Retroviruses infect a range of vertebrate hosts. Upon infection, the viral genome is reverse transcribed and integrated into the host genome. The integrated provirus and host genome are enmeshed and have an ongoing reciprocal influence on one another, impacting both host and viral fitness.
Human T-cell leukemia virus 1 (HTLV-1) is a pathogenic retrovirus, which upon infection integrates its 9kb genome into the human genome. ~10-20 million people carry HTLV-1 worldwide. Central Australia has the highest rate of HTLV-1 infection globally, with a prevalence of ~40% reported in some Communities. HTLV-1c is the highly divergent molecular variant of HTLV-1 found in Australia.
We have used the Oxford Nanopore Technologies long-read sequencing platform to perform the first in-depth, nucleotide resolution characterisation of the continuous HTLV-1 genome in a patient cohort, as well as integration site selection and genome structure in a mouse model of HTLV-1c associated disease. Our studies have revealed a highly defective proviral landscape and an archive of host-viral interactions with relevance to strategies used to target disease.

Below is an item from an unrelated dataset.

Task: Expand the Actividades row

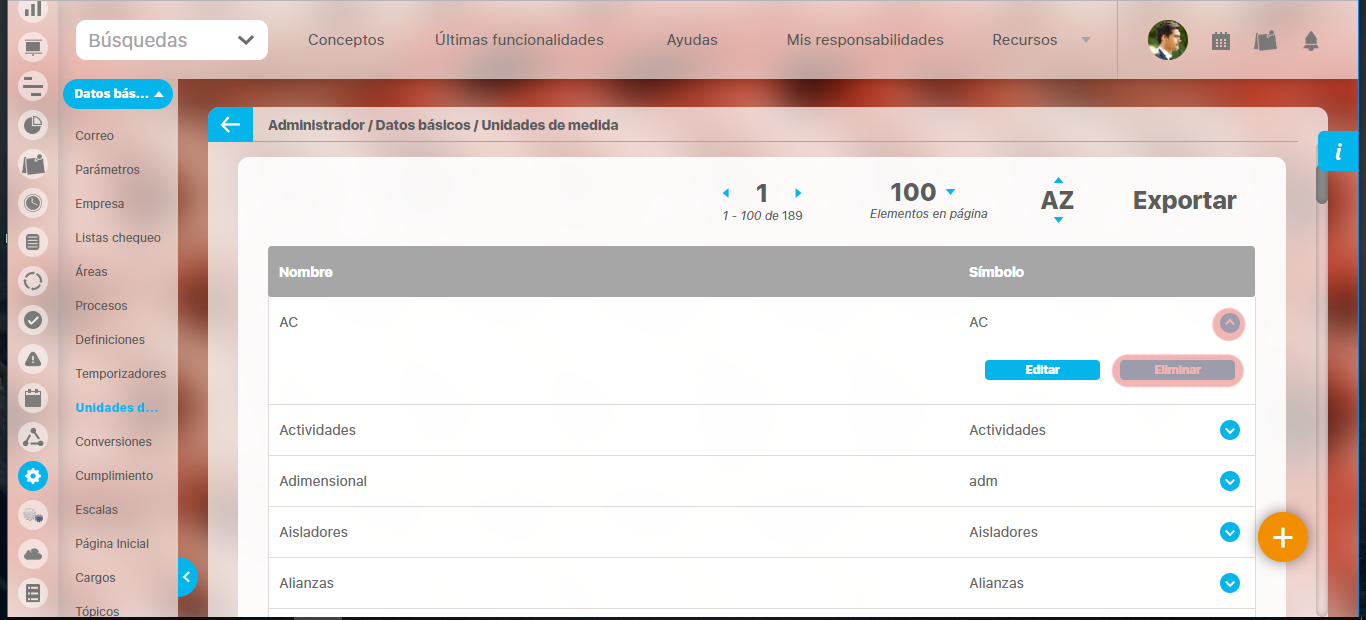Action: [x=1229, y=430]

Natasha Jansz is a biomedical scientist with a background in developmental epigenetics and genomics. Natasha trained at WEHI, completing her PhD under the supervision of Professor Marnie Blewitt. She was awarded Human Frontiers and EMBO Postdoctoral Fellowships to train at the Helmholtz Institute of Epigenetics and Stem Cells in Munich, where she studied transposable element regulation in the preimplantation embryo. In 2021, Natasha has joined Professor Geoffrey Faulkner at Mater Research UQ, supported by an NHMRC Investigator Grant, to investigate the epigenetic mechanisms governing retrovirus regulation in infectious and malignant disease, with a focus on HTLV-1c.